\ 1. After all the wide rights and wide left, last second dropped passes in the endzone, and now this at least FSU is "entertaining", if you want to call it that, with their losses. Certainly Wolfpack fans were entertained. Glad somebody was.
2. The good news for this weekend? We will never ever never never never never ever never NEVER ... did I say never? ... have to see Russell Wilson again. Apparently after giving up three rushing touchdowns neither did the FSU defense.
3. More good news for the weekend? At least the FSU soccer team won. What? They didn't? Oh well, at least the volleyball team won. Huh? Them too, eh. Well, at least the swimming team came through. No? The cross country teams won? WOO-HOO!!! We have a winner!!!!
4. And if that doesn't work to cheer you up, there's always that sage advice from that noted philosopher and pre-med student, "start drinking heavily".
5. Upon looking at the stats, after converting 12 of 18 third downs it would seem the Wolfpack would do well in the Canadian Football League.
6. If only the game could have ended after two quarters. They allow that in the CFL don't they?
7. Regarding that left-handed on the run flip pass Christian Ponder made, the word Favre-esq comes to mind. We're hopeful (and pretty certain) that that is all CP7 does that is Favre-esq, IF you know what I mean.
8. Following a delay of game penalty on NC State, said Gene Deckerhoff, "Tom O'Brien, a former Marine, has to be pulling his hair out" which would be a good trick what with Marines not having much to begin with.
9. Just a guess mind you, but I got the impression that defensive coordinator Mark Stoops thought there should have been holding called on NC State. The bulging eyes while screaming at the refs giving them the holding signal seemed to be an indicator. But I could be wrong.

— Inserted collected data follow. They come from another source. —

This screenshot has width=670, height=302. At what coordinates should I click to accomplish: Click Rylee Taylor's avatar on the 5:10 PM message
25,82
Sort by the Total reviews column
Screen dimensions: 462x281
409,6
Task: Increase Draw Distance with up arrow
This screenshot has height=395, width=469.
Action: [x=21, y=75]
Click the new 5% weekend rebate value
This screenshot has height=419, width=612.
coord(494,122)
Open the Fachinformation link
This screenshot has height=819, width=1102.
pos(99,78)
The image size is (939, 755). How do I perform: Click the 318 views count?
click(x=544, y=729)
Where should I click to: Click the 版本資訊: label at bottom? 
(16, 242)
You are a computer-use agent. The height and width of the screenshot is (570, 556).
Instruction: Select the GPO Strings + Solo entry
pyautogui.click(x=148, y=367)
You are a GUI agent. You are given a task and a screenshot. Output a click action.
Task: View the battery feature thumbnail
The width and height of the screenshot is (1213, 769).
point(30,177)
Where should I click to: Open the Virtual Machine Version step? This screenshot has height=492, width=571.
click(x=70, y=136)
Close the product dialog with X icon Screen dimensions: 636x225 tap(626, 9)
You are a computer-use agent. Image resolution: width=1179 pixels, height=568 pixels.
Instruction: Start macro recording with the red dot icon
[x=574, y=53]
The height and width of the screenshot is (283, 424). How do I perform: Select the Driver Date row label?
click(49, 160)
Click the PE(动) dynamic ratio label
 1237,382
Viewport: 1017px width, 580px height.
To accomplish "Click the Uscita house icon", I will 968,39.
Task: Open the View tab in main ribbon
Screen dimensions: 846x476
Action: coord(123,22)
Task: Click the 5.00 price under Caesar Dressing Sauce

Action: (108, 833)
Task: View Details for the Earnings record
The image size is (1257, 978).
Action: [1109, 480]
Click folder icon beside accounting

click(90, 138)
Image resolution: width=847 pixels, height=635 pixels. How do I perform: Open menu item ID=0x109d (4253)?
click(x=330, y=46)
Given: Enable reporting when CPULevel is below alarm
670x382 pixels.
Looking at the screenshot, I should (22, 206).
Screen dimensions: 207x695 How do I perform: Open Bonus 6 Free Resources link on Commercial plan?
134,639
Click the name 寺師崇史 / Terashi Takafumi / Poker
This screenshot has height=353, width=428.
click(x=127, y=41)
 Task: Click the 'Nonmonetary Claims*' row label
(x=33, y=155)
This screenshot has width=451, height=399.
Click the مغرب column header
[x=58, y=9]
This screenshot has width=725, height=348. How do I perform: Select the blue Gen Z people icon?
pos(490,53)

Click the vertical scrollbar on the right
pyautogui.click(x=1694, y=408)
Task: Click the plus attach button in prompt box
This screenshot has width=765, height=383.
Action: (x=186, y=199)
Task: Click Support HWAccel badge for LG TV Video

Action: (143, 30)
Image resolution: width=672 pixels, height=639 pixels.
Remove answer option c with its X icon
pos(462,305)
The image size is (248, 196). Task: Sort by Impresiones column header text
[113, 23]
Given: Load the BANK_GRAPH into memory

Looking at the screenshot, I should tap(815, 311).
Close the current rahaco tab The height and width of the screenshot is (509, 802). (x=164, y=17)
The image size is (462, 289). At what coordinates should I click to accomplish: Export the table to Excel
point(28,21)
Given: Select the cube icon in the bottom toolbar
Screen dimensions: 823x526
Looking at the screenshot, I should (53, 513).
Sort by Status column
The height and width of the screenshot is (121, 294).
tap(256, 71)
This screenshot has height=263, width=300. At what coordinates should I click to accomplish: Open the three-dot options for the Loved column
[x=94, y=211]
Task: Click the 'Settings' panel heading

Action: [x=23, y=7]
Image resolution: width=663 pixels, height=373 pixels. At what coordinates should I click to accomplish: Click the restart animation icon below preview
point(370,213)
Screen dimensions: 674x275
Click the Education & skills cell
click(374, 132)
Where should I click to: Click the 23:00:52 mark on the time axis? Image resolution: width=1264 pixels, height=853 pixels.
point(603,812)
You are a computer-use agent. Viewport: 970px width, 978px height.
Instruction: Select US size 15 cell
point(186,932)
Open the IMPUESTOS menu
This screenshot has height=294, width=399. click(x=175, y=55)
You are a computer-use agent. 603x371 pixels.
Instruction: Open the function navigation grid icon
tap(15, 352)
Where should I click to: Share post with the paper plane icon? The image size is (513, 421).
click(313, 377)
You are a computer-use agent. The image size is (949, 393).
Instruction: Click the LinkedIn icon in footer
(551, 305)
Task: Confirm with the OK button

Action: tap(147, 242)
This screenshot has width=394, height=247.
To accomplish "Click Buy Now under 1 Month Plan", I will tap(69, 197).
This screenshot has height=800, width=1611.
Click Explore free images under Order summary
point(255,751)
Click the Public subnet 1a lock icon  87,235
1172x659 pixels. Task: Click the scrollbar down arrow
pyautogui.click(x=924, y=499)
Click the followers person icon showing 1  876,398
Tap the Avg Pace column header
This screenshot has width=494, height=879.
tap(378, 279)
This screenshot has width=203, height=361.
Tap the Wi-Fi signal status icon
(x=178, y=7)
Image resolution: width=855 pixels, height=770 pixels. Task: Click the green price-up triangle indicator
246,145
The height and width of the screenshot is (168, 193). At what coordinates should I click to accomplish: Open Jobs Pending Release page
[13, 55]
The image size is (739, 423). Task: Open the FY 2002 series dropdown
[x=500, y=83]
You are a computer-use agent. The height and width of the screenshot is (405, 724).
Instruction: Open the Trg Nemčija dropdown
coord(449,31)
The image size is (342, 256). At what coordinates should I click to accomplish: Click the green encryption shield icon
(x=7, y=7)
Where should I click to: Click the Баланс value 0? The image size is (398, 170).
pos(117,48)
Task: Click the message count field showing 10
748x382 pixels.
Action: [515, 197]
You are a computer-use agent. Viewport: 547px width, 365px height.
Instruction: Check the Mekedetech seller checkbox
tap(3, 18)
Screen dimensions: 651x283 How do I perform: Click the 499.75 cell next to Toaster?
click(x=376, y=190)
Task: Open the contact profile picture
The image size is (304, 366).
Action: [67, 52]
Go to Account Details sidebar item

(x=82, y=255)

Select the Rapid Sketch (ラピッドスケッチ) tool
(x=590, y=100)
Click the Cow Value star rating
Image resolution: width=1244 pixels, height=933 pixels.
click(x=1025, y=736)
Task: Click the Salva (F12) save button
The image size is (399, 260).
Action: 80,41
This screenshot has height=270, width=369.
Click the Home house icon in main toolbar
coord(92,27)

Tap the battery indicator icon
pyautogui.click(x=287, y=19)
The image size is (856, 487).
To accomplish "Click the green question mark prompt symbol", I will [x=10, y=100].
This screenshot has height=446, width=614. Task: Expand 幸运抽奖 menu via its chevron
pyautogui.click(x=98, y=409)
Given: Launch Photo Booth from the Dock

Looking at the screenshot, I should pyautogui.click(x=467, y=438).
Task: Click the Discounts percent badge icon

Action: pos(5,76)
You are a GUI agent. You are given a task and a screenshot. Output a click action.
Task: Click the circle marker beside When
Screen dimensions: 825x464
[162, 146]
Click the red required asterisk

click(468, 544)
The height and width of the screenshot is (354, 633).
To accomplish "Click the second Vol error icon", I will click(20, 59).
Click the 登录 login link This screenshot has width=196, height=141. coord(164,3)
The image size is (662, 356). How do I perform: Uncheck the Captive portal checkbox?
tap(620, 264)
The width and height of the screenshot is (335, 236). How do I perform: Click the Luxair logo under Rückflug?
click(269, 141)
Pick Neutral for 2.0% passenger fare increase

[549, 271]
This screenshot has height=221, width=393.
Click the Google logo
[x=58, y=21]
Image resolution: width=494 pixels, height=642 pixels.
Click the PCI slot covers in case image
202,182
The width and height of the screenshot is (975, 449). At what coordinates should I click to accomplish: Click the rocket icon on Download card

10. Among the numerous penalties on FSU (or phantom penalties, depending on your point of view) was a 12 men on the field penalty. Now you would think that outnumbering them like that the Wolfpack would not have gained any yards on the play.
Bonus Belatedly Random and Frighteningly Meaningless Thoughts
12. Falling under the category of water is wet, the sky is blue, the grass is green, ACC refs are incompetent….as in following Miami's second touchdown, Matt Bosher missing the PAT that was somehow initially called good by at least one of the refs.
13. Just another guess, but in observing the Ducks' unique method of calling in the play using four unrelated pictures pasted on posterboards that often have nothing to do with football, it occurs to me that Oregon players are probably killer players in Pictionary as well.
14. Just doing the quick math, that Oregon mascot has done a total of 2,304 pushups after all of the Duck's scores this season. That Duck has really got to have some guns on him (we’re assuming it’s a him) by now.
15. Coming into the game with Iowa, Michigan State said they were motivated by last year's last second 15-13 loss to the Hawkeyes. Just a thought, but maybe the Spartans, 37-6 losers to Iowa, need to look for new motivation next time.
16. Harken back if you will to last week’s Auburn game where this comment came from Vern Lundquist and Gary Danielson regarding everyone’s favorite player and circumcision specialist, Tim Tebow. “A player like Tebow comes along only once in a generation. Now they come along every year.” Remind me again how many year (stressing YEAR) Tebow has been out of college??
17. You make the call. Here’s the situation. You are behind by one point. There are only thirty some seconds left in the game. Your true freshman QB who took over for your injured starter has moved the team to well within field goal range, down to your opponent’s 19 yard line. What do you do?
A. You ….. you …..…….. oh the heck with it, you do ANYTHING but have him throw the ball into the dadgum endzone!!!!!